++++ DATASET EXCERPTS ++++
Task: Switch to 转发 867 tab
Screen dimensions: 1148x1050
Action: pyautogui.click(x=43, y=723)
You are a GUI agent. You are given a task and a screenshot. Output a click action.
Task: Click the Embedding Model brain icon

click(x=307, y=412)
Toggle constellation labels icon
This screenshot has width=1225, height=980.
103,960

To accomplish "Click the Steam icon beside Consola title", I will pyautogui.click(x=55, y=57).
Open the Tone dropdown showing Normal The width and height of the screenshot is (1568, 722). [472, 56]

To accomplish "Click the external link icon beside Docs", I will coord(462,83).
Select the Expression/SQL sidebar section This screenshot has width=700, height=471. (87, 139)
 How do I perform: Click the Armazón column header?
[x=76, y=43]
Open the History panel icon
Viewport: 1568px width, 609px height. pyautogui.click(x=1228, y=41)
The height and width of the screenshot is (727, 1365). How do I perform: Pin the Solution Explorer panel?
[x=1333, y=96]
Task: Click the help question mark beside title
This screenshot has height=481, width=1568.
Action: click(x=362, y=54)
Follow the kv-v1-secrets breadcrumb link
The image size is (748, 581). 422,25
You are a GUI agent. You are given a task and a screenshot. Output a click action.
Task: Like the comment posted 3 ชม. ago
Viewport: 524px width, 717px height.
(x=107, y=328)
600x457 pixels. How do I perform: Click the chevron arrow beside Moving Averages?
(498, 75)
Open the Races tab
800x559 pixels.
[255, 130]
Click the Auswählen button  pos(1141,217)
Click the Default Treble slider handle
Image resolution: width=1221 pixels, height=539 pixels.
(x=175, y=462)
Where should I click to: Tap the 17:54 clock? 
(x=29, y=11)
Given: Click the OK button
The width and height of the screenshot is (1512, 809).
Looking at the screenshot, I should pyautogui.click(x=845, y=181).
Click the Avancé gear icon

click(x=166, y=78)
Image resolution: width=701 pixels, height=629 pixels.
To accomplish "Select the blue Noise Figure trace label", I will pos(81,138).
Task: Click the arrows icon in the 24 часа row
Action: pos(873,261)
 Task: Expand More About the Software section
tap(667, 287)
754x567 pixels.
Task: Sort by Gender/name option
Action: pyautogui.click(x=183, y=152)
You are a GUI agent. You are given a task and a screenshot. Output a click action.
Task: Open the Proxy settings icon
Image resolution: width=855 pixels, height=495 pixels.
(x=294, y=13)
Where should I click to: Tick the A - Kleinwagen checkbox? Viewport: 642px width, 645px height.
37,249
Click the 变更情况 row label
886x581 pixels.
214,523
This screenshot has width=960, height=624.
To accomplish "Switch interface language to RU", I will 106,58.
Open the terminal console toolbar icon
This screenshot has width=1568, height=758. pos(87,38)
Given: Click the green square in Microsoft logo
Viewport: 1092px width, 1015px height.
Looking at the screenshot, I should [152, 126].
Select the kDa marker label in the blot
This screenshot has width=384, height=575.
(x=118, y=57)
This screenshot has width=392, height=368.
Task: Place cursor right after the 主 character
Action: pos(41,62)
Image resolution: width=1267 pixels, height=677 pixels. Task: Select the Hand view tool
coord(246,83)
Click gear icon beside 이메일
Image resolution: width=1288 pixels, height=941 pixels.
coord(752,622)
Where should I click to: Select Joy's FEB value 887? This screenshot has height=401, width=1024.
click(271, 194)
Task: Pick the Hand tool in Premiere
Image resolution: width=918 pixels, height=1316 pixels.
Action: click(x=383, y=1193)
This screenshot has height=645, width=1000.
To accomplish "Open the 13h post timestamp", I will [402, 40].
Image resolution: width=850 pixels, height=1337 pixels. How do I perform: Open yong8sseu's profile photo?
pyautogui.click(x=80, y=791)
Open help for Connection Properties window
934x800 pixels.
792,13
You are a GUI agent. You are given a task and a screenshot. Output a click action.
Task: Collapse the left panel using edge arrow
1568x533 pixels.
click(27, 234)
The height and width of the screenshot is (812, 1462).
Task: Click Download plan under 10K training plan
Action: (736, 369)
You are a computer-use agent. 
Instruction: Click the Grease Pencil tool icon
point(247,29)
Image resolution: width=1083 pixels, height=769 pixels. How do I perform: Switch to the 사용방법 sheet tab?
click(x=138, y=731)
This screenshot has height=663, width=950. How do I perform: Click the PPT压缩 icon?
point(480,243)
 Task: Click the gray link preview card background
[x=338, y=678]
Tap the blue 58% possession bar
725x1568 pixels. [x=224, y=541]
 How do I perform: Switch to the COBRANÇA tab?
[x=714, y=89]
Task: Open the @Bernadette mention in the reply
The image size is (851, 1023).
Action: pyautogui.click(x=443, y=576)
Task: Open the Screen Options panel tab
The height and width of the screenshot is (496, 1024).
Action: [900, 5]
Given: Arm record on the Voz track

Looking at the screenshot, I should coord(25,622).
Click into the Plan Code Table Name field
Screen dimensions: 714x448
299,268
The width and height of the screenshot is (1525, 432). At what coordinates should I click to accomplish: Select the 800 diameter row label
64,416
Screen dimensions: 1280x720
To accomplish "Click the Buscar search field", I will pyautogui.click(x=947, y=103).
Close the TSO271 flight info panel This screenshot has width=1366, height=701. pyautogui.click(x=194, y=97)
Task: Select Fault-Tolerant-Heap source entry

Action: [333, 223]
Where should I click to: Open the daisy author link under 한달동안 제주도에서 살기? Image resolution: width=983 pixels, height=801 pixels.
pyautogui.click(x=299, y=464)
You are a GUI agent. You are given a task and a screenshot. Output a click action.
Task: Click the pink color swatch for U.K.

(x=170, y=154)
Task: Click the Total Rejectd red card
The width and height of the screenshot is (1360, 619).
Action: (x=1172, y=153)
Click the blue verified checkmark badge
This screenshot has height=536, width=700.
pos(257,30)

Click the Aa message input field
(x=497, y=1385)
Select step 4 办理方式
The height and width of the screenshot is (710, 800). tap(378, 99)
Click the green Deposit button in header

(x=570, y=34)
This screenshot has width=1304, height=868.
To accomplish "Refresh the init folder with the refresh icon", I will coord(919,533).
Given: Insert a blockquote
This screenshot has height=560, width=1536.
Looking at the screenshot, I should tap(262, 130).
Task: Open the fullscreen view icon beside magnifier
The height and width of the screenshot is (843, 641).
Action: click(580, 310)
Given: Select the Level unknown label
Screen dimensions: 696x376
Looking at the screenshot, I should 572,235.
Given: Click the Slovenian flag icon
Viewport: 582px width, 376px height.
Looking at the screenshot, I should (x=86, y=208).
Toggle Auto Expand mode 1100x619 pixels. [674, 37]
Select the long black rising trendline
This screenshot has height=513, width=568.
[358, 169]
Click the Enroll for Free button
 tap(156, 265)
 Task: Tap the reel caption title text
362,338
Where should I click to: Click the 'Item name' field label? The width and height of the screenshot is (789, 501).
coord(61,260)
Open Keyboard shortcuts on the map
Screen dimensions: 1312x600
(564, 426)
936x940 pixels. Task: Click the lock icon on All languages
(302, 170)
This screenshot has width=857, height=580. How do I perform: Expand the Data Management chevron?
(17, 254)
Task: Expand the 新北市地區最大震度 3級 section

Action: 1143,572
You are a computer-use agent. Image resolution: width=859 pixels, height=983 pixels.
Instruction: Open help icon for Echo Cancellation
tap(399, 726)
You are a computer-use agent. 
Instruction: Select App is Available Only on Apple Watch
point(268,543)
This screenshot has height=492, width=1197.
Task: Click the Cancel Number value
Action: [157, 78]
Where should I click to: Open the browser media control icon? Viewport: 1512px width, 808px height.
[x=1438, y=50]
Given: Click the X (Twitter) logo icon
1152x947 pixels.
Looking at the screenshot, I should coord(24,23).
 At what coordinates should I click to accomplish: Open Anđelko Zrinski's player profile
++++
## [ABOUT THIS EXERCISE]
Go through the records and output them all, word for word.

## [ANSWER SPACE]
Task: Switch to 转发 867 tab
Screen dimensions: 1148x1050
Action: pyautogui.click(x=43, y=723)
You are a GUI agent. You are given a task and a screenshot. Output a click action.
Task: Click the Embedding Model brain icon

click(x=307, y=412)
Toggle constellation labels icon
This screenshot has width=1225, height=980.
103,960

To accomplish "Click the Steam icon beside Consola title", I will pyautogui.click(x=55, y=57).
Open the Tone dropdown showing Normal The width and height of the screenshot is (1568, 722). [472, 56]

To accomplish "Click the external link icon beside Docs", I will coord(462,83).
Select the Expression/SQL sidebar section This screenshot has width=700, height=471. (87, 139)
 How do I perform: Click the Armazón column header?
[x=76, y=43]
Open the History panel icon
Viewport: 1568px width, 609px height. pyautogui.click(x=1228, y=41)
The height and width of the screenshot is (727, 1365). How do I perform: Pin the Solution Explorer panel?
[x=1333, y=96]
Task: Click the help question mark beside title
This screenshot has height=481, width=1568.
Action: click(x=362, y=54)
Follow the kv-v1-secrets breadcrumb link
The image size is (748, 581). 422,25
You are a GUI agent. You are given a task and a screenshot. Output a click action.
Task: Like the comment posted 3 ชม. ago
Viewport: 524px width, 717px height.
(x=107, y=328)
600x457 pixels. How do I perform: Click the chevron arrow beside Moving Averages?
(498, 75)
Open the Races tab
800x559 pixels.
[255, 130]
Click the Auswählen button  pos(1141,217)
Click the Default Treble slider handle
Image resolution: width=1221 pixels, height=539 pixels.
(x=175, y=462)
Where should I click to: Tap the 17:54 clock? 
(x=29, y=11)
Given: Click the OK button
The width and height of the screenshot is (1512, 809).
Looking at the screenshot, I should pyautogui.click(x=845, y=181).
Click the Avancé gear icon

click(x=166, y=78)
Image resolution: width=701 pixels, height=629 pixels.
To accomplish "Select the blue Noise Figure trace label", I will pos(81,138).
Task: Click the arrows icon in the 24 часа row
Action: pos(873,261)
 Task: Expand More About the Software section
tap(667, 287)
754x567 pixels.
Task: Sort by Gender/name option
Action: pyautogui.click(x=183, y=152)
You are a GUI agent. You are given a task and a screenshot. Output a click action.
Task: Open the Proxy settings icon
Image resolution: width=855 pixels, height=495 pixels.
(x=294, y=13)
Where should I click to: Tick the A - Kleinwagen checkbox? Viewport: 642px width, 645px height.
37,249
Click the 变更情况 row label
886x581 pixels.
214,523
This screenshot has width=960, height=624.
To accomplish "Switch interface language to RU", I will 106,58.
Open the terminal console toolbar icon
This screenshot has width=1568, height=758. pos(87,38)
Given: Click the green square in Microsoft logo
Viewport: 1092px width, 1015px height.
Looking at the screenshot, I should [152, 126].
Select the kDa marker label in the blot
This screenshot has width=384, height=575.
(x=118, y=57)
This screenshot has width=392, height=368.
Task: Place cursor right after the 主 character
Action: pos(41,62)
Image resolution: width=1267 pixels, height=677 pixels. Task: Select the Hand view tool
coord(246,83)
Click gear icon beside 이메일
Image resolution: width=1288 pixels, height=941 pixels.
coord(752,622)
Where should I click to: Select Joy's FEB value 887? This screenshot has height=401, width=1024.
click(271, 194)
Task: Pick the Hand tool in Premiere
Image resolution: width=918 pixels, height=1316 pixels.
Action: click(x=383, y=1193)
This screenshot has height=645, width=1000.
To accomplish "Open the 13h post timestamp", I will [402, 40].
Image resolution: width=850 pixels, height=1337 pixels. How do I perform: Open yong8sseu's profile photo?
pyautogui.click(x=80, y=791)
Open help for Connection Properties window
934x800 pixels.
792,13
You are a GUI agent. You are given a task and a screenshot. Output a click action.
Task: Collapse the left panel using edge arrow
1568x533 pixels.
click(27, 234)
The height and width of the screenshot is (812, 1462).
Task: Click Download plan under 10K training plan
Action: (736, 369)
You are a computer-use agent. 
Instruction: Click the Grease Pencil tool icon
point(247,29)
Image resolution: width=1083 pixels, height=769 pixels. How do I perform: Switch to the 사용방법 sheet tab?
click(x=138, y=731)
This screenshot has height=663, width=950. How do I perform: Click the PPT压缩 icon?
point(480,243)
 Task: Click the gray link preview card background
[x=338, y=678]
Tap the blue 58% possession bar
725x1568 pixels. [x=224, y=541]
 How do I perform: Switch to the COBRANÇA tab?
[x=714, y=89]
Task: Open the @Bernadette mention in the reply
The image size is (851, 1023).
Action: pyautogui.click(x=443, y=576)
Task: Open the Screen Options panel tab
The height and width of the screenshot is (496, 1024).
Action: [900, 5]
Given: Arm record on the Voz track

Looking at the screenshot, I should coord(25,622).
Click into the Plan Code Table Name field
Screen dimensions: 714x448
299,268
The width and height of the screenshot is (1525, 432). At what coordinates should I click to accomplish: Select the 800 diameter row label
64,416
Screen dimensions: 1280x720
To accomplish "Click the Buscar search field", I will pyautogui.click(x=947, y=103).
Close the TSO271 flight info panel This screenshot has width=1366, height=701. pyautogui.click(x=194, y=97)
Task: Select Fault-Tolerant-Heap source entry

Action: [333, 223]
Where should I click to: Open the daisy author link under 한달동안 제주도에서 살기? Image resolution: width=983 pixels, height=801 pixels.
pyautogui.click(x=299, y=464)
You are a GUI agent. You are given a task and a screenshot. Output a click action.
Task: Click the pink color swatch for U.K.

(x=170, y=154)
Task: Click the Total Rejectd red card
The width and height of the screenshot is (1360, 619).
Action: (x=1172, y=153)
Click the blue verified checkmark badge
This screenshot has height=536, width=700.
pos(257,30)

Click the Aa message input field
(x=497, y=1385)
Select step 4 办理方式
The height and width of the screenshot is (710, 800). tap(378, 99)
Click the green Deposit button in header

(x=570, y=34)
This screenshot has width=1304, height=868.
To accomplish "Refresh the init folder with the refresh icon", I will coord(919,533).
Given: Insert a blockquote
This screenshot has height=560, width=1536.
Looking at the screenshot, I should tap(262, 130).
Task: Open the fullscreen view icon beside magnifier
The height and width of the screenshot is (843, 641).
Action: click(580, 310)
Given: Select the Level unknown label
Screen dimensions: 696x376
Looking at the screenshot, I should 572,235.
Given: Click the Slovenian flag icon
Viewport: 582px width, 376px height.
Looking at the screenshot, I should (x=86, y=208).
Toggle Auto Expand mode 1100x619 pixels. [674, 37]
Select the long black rising trendline
This screenshot has height=513, width=568.
[358, 169]
Click the Enroll for Free button
 tap(156, 265)
 Task: Tap the reel caption title text
362,338
Where should I click to: Click the 'Item name' field label? The width and height of the screenshot is (789, 501).
coord(61,260)
Open Keyboard shortcuts on the map
Screen dimensions: 1312x600
(564, 426)
936x940 pixels. Task: Click the lock icon on All languages
(302, 170)
This screenshot has width=857, height=580. How do I perform: Expand the Data Management chevron?
(17, 254)
Task: Expand the 新北市地區最大震度 3級 section

Action: 1143,572
You are a computer-use agent. Image resolution: width=859 pixels, height=983 pixels.
Instruction: Open help icon for Echo Cancellation
tap(399, 726)
You are a computer-use agent. 
Instruction: Select App is Available Only on Apple Watch
point(268,543)
This screenshot has height=492, width=1197.
Task: Click the Cancel Number value
Action: [157, 78]
Where should I click to: Open the browser media control icon? Viewport: 1512px width, 808px height.
[x=1438, y=50]
Given: Click the X (Twitter) logo icon
1152x947 pixels.
Looking at the screenshot, I should coord(24,23).
 At what coordinates should I click to accomplish: Open Anđelko Zrinski's player profile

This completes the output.